Stored items
==========
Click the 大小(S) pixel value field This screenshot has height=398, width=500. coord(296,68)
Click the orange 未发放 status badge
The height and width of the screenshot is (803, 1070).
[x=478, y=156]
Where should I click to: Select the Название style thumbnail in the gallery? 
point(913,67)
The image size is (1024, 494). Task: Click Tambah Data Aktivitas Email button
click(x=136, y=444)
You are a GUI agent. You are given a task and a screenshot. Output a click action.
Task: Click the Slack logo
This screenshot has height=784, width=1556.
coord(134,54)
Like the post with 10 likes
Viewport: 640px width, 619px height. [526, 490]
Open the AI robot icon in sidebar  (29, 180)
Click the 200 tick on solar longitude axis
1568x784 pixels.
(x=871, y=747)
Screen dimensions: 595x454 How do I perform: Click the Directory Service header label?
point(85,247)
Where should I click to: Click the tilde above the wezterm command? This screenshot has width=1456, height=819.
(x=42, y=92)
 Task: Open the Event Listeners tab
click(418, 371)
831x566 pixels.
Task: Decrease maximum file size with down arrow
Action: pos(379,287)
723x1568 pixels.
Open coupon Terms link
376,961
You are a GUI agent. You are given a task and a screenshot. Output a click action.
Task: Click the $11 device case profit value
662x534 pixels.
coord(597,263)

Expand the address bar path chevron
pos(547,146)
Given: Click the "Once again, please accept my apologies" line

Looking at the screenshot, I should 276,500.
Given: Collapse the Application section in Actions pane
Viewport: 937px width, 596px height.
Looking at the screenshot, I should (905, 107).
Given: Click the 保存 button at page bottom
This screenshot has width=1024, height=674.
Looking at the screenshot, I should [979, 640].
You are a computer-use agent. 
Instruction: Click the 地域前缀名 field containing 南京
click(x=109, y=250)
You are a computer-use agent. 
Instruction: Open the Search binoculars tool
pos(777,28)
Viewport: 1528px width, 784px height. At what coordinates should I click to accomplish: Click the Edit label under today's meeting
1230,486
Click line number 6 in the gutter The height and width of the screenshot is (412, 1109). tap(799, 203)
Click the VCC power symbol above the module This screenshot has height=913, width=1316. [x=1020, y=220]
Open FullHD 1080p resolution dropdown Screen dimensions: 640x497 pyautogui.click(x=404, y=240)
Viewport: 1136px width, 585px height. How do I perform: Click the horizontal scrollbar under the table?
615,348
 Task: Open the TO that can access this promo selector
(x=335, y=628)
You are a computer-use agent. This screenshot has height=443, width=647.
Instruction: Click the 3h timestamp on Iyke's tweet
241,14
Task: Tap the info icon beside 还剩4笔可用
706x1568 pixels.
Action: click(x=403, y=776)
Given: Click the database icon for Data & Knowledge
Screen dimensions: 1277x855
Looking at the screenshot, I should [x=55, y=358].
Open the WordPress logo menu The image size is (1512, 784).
==========
▶ _WRITTEN EXERCISE_: Please output every one of the rows above as a JSON list of strings, one string per line, leaving out the blank lines.

▶ _RESPONSE BELOW_:
[
  "Click the 大小(S) pixel value field This screenshot has height=398, width=500. coord(296,68)",
  "Click the orange 未发放 status badge",
  "The height and width of the screenshot is (803, 1070).",
  "[x=478, y=156]",
  "Where should I click to: Select the Название style thumbnail in the gallery? ",
  "point(913,67)",
  "The image size is (1024, 494). Task: Click Tambah Data Aktivitas Email button",
  "click(x=136, y=444)",
  "You are a GUI agent. You are given a task and a screenshot. Output a click action.",
  "Task: Click the Slack logo",
  "This screenshot has height=784, width=1556.",
  "coord(134,54)",
  "Like the post with 10 likes",
  "Viewport: 640px width, 619px height. [526, 490]",
  "Open the AI robot icon in sidebar  (29, 180)",
  "Click the 200 tick on solar longitude axis",
  "1568x784 pixels.",
  "(x=871, y=747)",
  "Screen dimensions: 595x454 How do I perform: Click the Directory Service header label?",
  "point(85,247)",
  "Where should I click to: Click the tilde above the wezterm command? This screenshot has width=1456, height=819.",
  "(x=42, y=92)",
  " Task: Open the Event Listeners tab",
  "click(418, 371)",
  "831x566 pixels.",
  "Task: Decrease maximum file size with down arrow",
  "Action: pos(379,287)",
  "723x1568 pixels.",
  "Open coupon Terms link",
  "376,961",
  "You are a GUI agent. You are given a task and a screenshot. Output a click action.",
  "Task: Click the $11 device case profit value",
  "662x534 pixels.",
  "coord(597,263)",
  "Expand the address bar path chevron",
  "pos(547,146)",
  "Given: Click the \"Once again, please accept my apologies\" line",
  "Looking at the screenshot, I should 276,500.",
  "Given: Collapse the Application section in Actions pane",
  "Viewport: 937px width, 596px height.",
  "Looking at the screenshot, I should (905, 107).",
  "Given: Click the 保存 button at page bottom",
  "This screenshot has width=1024, height=674.",
  "Looking at the screenshot, I should [979, 640].",
  "You are a computer-use agent. ",
  "Instruction: Click the 地域前缀名 field containing 南京",
  "click(x=109, y=250)",
  "You are a computer-use agent. ",
  "Instruction: Open the Search binoculars tool",
  "pos(777,28)",
  "Viewport: 1528px width, 784px height. At what coordinates should I click to accomplish: Click the Edit label under today's meeting",
  "1230,486",
  "Click line number 6 in the gutter The height and width of the screenshot is (412, 1109). tap(799, 203)",
  "Click the VCC power symbol above the module This screenshot has height=913, width=1316. [x=1020, y=220]",
  "Open FullHD 1080p resolution dropdown Screen dimensions: 640x497 pyautogui.click(x=404, y=240)",
  "Viewport: 1136px width, 585px height. How do I perform: Click the horizontal scrollbar under the table?",
  "615,348",
  " Task: Open the TO that can access this promo selector",
  "(x=335, y=628)",
  "You are a computer-use agent. This screenshot has height=443, width=647.",
  "Instruction: Click the 3h timestamp on Iyke's tweet",
  "241,14",
  "Task: Tap the info icon beside 还剩4笔可用",
  "706x1568 pixels.",
  "Action: click(x=403, y=776)",
  "Given: Click the database icon for Data & Knowledge",
  "Screen dimensions: 1277x855",
  "Looking at the screenshot, I should [x=55, y=358].",
  "Open the WordPress logo menu The image size is (1512, 784)."
]